With the pictures left out, copy the listing below exactly.

+++

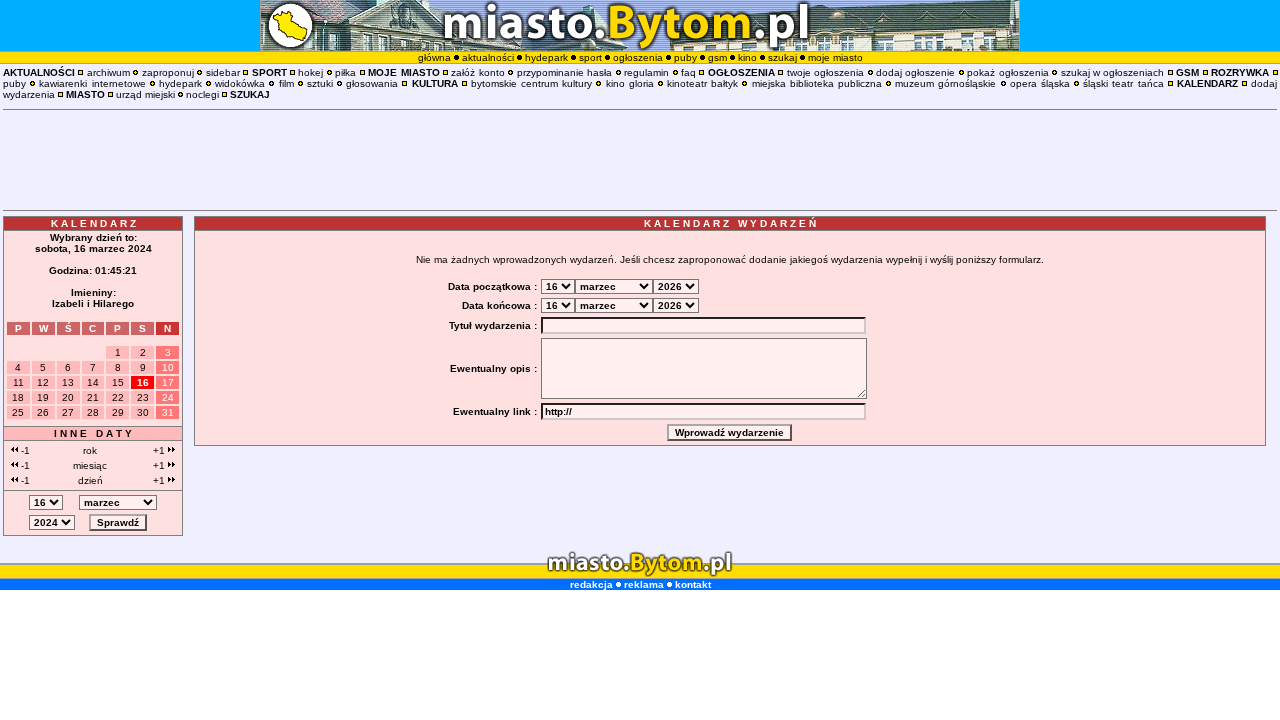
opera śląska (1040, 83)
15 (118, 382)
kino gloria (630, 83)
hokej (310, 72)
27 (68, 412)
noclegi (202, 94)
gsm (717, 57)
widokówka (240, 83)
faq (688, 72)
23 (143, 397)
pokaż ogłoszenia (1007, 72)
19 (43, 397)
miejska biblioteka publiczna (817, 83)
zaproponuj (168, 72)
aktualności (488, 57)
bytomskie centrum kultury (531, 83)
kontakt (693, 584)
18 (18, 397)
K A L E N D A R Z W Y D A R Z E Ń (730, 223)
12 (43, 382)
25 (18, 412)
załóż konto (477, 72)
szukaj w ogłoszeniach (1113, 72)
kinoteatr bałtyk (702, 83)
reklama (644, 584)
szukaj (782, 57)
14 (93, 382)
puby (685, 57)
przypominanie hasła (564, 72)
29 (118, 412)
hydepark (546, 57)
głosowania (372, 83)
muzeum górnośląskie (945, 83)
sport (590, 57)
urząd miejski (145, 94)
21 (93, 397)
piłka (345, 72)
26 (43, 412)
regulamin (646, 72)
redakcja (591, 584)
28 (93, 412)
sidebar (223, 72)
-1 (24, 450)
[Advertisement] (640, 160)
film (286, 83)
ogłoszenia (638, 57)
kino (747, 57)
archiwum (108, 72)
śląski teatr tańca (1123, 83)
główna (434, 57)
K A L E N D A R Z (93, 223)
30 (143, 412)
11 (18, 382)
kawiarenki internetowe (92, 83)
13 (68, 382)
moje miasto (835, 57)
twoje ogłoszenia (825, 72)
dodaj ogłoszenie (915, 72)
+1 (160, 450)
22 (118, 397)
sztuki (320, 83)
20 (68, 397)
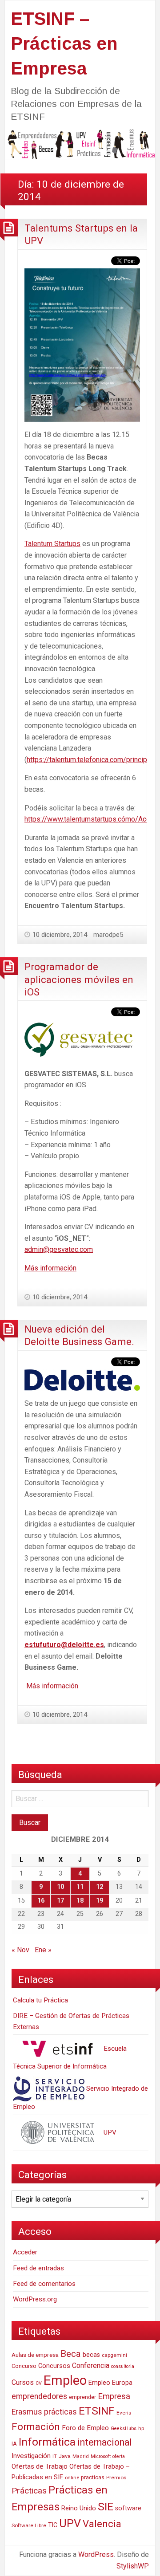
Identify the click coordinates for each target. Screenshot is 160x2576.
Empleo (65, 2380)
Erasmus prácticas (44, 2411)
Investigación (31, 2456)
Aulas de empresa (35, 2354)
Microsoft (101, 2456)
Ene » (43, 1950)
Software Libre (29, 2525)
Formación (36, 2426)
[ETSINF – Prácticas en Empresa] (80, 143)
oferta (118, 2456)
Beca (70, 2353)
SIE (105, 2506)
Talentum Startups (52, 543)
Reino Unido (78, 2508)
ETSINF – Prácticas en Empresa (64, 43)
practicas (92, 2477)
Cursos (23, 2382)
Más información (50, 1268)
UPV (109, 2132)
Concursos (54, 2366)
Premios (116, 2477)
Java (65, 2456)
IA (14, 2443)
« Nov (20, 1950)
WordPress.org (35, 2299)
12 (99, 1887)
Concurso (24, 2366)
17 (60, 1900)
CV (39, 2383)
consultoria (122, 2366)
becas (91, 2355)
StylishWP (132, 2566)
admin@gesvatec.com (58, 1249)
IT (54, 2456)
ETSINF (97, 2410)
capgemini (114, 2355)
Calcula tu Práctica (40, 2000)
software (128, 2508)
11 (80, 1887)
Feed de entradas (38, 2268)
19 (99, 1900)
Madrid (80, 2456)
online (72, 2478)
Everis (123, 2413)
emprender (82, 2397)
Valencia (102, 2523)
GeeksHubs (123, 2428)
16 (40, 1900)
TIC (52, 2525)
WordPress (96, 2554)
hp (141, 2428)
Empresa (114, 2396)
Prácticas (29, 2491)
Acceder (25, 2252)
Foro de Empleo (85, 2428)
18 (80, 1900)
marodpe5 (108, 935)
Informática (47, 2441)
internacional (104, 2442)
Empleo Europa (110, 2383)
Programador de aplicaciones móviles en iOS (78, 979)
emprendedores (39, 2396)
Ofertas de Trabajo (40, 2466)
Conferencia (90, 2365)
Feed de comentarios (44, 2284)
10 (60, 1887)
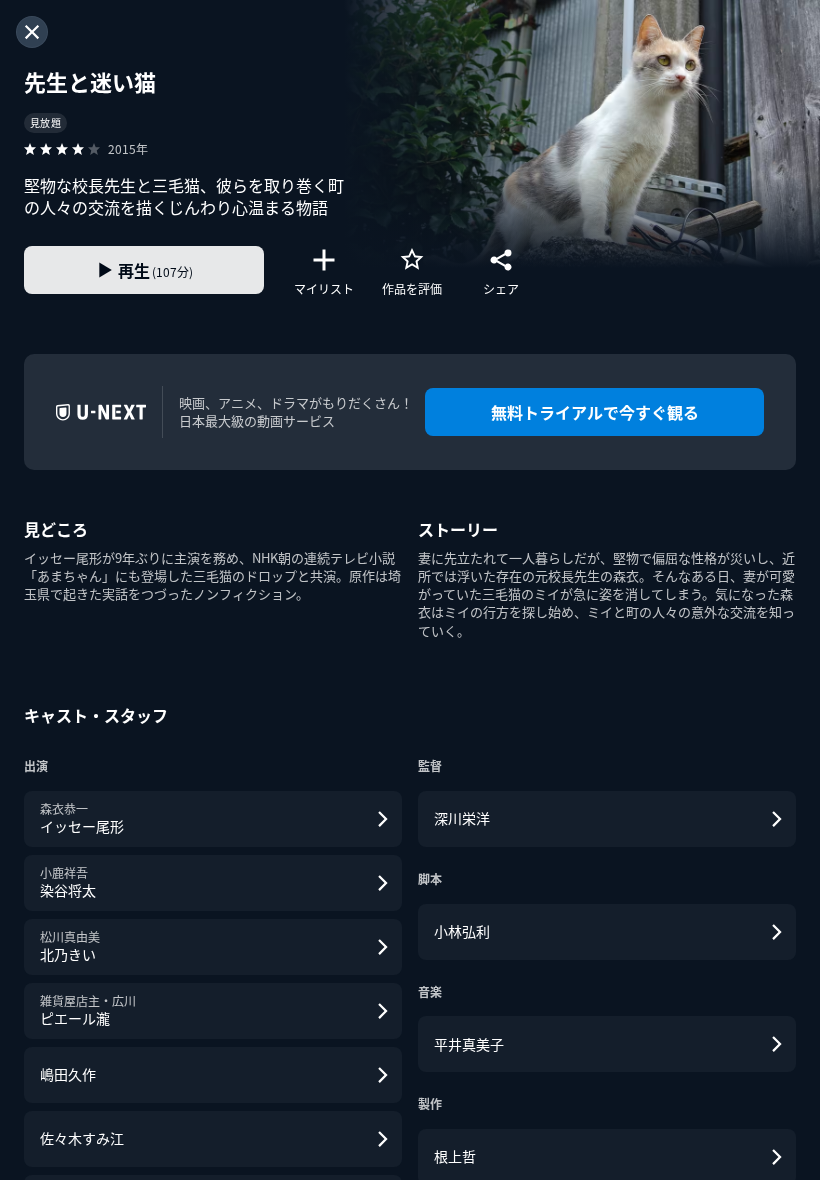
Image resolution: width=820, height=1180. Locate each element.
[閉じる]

+++

**TASK RESULT:**
opera śląska (1040, 83)
15 (118, 382)
kino gloria (630, 83)
hokej (310, 72)
27 (68, 412)
noclegi (202, 94)
gsm (717, 57)
widokówka (240, 83)
faq (688, 72)
23 (143, 397)
pokaż ogłoszenia (1007, 72)
19 (43, 397)
miejska biblioteka publiczna (817, 83)
zaproponuj (168, 72)
aktualności (488, 57)
bytomskie centrum kultury (531, 83)
kontakt (693, 584)
18 (18, 397)
K A L E N D A R Z W Y D A R Z E Ń (730, 223)
12 (43, 382)
25 (18, 412)
załóż konto (477, 72)
szukaj w ogłoszeniach (1113, 72)
kinoteatr bałtyk (702, 83)
reklama (644, 584)
szukaj (782, 57)
14 (93, 382)
puby (685, 57)
przypominanie hasła (564, 72)
29 (118, 412)
hydepark (546, 57)
głosowania (372, 83)
muzeum górnośląskie (945, 83)
sport (590, 57)
urząd miejski (145, 94)
21 (93, 397)
piłka (345, 72)
26 (43, 412)
regulamin (646, 72)
redakcja (591, 584)
28 (93, 412)
sidebar (223, 72)
-1 (24, 450)
[Advertisement] (640, 160)
film (286, 83)
ogłoszenia (638, 57)
kino (747, 57)
archiwum (108, 72)
śląski teatr tańca (1123, 83)
główna (434, 57)
K A L E N D A R Z (93, 223)
30 (143, 412)
11 (18, 382)
kawiarenki internetowe (92, 83)
13 (68, 382)
moje miasto (835, 57)
twoje ogłoszenia (825, 72)
dodaj ogłoszenie (915, 72)
+1 (160, 450)
22 (118, 397)
sztuki (320, 83)
20 (68, 397)
Identify the click coordinates for each target. Screenshot is 160x2576.
Empleo (65, 2380)
Erasmus prácticas (44, 2411)
Investigación (31, 2456)
Aulas de empresa (35, 2354)
Microsoft (101, 2456)
Ene » (43, 1950)
Software Libre (29, 2525)
Formación (36, 2426)
[ETSINF – Prácticas en Empresa] (80, 143)
oferta (118, 2456)
Beca (70, 2353)
SIE (105, 2506)
Talentum Startups (52, 543)
Reino Unido (78, 2508)
ETSINF – Prácticas en Empresa (64, 43)
practicas (92, 2477)
Cursos (23, 2382)
Más información (50, 1268)
UPV (109, 2132)
Concursos (54, 2366)
Premios (116, 2477)
Java (65, 2456)
IA (14, 2443)
« Nov (20, 1950)
WordPress.org (35, 2299)
12 (99, 1887)
Concurso (24, 2366)
17 (60, 1900)
CV (39, 2383)
consultoria (122, 2366)
becas (91, 2355)
StylishWP (132, 2566)
admin@gesvatec.com (58, 1249)
IT (54, 2456)
ETSINF (97, 2410)
capgemini (114, 2355)
Calcula tu Práctica (40, 2000)
software (128, 2508)
11 (80, 1887)
Feed de entradas (38, 2268)
19 (99, 1900)
Madrid (80, 2456)
online (72, 2478)
Everis (123, 2413)
emprender (82, 2397)
Valencia (102, 2523)
GeeksHubs (123, 2428)
16 (40, 1900)
TIC (52, 2525)
WordPress (96, 2554)
hp (141, 2428)
Empresa (114, 2396)
Prácticas (29, 2491)
Acceder (25, 2252)
Foro de Empleo (85, 2428)
18 (80, 1900)
marodpe5 (108, 935)
Informática (47, 2441)
internacional (104, 2442)
Empleo Europa (110, 2383)
Programador de aplicaciones móviles en iOS (78, 979)
emprendedores (39, 2396)
Ofertas de Trabajo (40, 2466)
Conferencia (90, 2365)
Feed de comentarios (44, 2284)
10 (60, 1887)
Image resolution: width=820, height=1180. Locate each element.
[閉じる]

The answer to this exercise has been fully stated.